◆ Problem requirements
Instruction for the entries that follow: retype exactly the lines from the line with "Viewport: 1000px width, 865px height." to the line with "You are a computer-use agent. The", both included, and omit all others.

■ ■ ■ ■ ■ ■ ■

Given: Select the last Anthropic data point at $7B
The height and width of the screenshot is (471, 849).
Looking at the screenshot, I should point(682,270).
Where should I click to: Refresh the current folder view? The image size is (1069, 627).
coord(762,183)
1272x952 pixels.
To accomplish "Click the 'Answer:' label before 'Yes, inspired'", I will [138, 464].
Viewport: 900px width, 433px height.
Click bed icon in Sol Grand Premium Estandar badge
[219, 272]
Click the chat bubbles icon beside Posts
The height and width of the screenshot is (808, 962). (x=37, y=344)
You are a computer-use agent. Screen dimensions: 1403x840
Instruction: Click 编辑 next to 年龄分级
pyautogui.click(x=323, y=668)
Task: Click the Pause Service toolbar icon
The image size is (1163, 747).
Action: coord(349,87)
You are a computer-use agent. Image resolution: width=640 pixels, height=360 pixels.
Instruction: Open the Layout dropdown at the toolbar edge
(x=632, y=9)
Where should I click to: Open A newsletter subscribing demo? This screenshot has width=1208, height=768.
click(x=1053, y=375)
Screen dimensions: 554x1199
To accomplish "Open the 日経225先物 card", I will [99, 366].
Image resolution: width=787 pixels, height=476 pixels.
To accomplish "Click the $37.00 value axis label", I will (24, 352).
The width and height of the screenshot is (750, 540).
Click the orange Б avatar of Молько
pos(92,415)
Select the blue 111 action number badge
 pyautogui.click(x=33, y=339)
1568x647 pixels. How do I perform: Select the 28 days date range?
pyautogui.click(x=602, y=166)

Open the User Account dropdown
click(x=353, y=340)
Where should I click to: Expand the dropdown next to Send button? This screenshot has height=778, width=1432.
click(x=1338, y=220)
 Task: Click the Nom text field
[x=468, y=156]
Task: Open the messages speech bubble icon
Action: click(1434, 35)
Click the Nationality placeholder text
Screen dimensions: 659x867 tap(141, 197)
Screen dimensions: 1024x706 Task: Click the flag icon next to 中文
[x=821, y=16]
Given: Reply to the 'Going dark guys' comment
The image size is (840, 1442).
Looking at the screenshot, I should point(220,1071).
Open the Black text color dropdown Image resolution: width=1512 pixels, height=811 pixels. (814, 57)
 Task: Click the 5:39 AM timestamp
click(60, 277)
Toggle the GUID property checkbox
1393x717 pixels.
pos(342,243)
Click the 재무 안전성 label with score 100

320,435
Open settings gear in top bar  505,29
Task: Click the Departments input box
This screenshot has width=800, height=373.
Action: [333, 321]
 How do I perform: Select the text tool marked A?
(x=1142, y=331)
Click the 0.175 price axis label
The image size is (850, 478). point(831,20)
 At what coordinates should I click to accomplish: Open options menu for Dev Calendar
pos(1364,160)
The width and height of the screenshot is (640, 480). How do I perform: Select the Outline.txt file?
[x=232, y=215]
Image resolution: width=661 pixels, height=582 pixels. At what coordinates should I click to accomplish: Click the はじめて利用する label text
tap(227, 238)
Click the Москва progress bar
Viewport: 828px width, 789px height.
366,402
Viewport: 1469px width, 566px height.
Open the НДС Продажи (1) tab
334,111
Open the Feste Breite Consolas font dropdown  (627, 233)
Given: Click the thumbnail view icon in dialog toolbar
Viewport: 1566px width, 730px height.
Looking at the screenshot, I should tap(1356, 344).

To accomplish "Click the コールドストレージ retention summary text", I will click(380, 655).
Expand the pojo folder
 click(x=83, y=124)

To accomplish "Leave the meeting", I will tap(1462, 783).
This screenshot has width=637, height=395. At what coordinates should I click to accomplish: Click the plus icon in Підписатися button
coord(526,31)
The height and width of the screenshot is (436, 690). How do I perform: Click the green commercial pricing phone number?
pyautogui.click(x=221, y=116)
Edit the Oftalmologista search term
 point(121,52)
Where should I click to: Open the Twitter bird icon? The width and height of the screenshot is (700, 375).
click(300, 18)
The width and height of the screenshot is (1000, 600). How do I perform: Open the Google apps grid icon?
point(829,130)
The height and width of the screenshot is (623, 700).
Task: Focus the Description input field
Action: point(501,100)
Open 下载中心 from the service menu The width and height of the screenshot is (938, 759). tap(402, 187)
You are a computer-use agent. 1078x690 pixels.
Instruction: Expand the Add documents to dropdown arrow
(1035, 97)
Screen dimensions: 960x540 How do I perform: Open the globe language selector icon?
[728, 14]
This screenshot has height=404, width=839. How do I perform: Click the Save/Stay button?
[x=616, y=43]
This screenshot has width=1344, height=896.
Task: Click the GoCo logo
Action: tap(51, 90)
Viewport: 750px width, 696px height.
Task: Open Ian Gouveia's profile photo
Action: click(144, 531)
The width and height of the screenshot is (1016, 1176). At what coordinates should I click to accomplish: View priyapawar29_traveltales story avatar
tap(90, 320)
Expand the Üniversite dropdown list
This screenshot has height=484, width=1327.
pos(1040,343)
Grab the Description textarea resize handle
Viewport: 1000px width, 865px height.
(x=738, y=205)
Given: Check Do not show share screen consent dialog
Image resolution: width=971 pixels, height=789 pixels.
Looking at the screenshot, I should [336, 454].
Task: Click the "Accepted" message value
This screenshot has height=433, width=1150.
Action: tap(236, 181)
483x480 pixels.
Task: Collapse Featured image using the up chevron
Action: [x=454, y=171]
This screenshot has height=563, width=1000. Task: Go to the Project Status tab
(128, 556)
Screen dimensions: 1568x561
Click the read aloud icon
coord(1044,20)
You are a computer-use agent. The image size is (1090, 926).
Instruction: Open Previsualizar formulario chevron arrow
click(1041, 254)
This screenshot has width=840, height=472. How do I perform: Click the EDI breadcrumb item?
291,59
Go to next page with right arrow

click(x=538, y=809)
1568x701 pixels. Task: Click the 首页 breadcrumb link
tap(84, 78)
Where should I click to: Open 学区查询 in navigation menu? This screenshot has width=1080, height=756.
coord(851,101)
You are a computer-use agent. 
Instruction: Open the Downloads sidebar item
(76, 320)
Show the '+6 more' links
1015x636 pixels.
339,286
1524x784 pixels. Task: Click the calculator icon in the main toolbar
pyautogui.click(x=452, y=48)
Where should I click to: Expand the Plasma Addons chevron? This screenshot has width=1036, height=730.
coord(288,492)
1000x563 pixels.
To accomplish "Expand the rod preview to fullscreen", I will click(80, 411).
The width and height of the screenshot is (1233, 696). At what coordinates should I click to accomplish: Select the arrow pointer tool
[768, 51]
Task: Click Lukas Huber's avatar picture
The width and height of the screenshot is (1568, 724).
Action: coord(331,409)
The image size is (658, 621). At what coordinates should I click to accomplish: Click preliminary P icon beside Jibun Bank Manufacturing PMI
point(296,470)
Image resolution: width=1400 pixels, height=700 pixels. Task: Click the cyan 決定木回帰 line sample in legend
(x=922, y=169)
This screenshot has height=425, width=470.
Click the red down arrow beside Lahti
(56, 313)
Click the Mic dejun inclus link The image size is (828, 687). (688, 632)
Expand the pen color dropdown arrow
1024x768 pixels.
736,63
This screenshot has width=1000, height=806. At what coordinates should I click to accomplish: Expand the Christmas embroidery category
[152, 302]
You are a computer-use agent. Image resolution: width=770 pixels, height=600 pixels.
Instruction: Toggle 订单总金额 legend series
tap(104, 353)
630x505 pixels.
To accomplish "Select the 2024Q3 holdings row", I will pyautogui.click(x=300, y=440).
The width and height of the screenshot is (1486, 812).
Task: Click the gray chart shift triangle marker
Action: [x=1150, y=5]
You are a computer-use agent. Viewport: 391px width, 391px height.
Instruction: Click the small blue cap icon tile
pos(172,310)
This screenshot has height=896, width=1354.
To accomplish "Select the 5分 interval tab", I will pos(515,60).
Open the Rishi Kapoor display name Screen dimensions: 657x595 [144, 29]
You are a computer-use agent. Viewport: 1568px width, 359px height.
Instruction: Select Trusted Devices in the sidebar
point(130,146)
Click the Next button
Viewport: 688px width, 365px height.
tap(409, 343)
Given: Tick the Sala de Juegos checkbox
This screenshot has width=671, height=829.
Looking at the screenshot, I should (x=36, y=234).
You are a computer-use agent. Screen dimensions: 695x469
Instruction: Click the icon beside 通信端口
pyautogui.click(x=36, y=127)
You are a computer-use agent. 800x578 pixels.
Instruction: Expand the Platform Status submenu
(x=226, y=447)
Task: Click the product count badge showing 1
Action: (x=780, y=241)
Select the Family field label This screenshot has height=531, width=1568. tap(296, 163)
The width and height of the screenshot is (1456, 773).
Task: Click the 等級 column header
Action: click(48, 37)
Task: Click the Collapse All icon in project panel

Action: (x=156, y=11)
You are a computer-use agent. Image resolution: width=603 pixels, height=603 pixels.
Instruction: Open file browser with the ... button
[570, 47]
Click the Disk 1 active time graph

■ ■ ■ ■ ■ ■ ■

◆ Problem solution
Viewport: 1000px width, 865px height.
(x=738, y=205)
Given: Check Do not show share screen consent dialog
Image resolution: width=971 pixels, height=789 pixels.
Looking at the screenshot, I should [336, 454].
Task: Click the "Accepted" message value
This screenshot has height=433, width=1150.
Action: tap(236, 181)
483x480 pixels.
Task: Collapse Featured image using the up chevron
Action: [x=454, y=171]
This screenshot has height=563, width=1000. Task: Go to the Project Status tab
(128, 556)
Screen dimensions: 1568x561
Click the read aloud icon
coord(1044,20)
You are a computer-use agent. The image size is (1090, 926).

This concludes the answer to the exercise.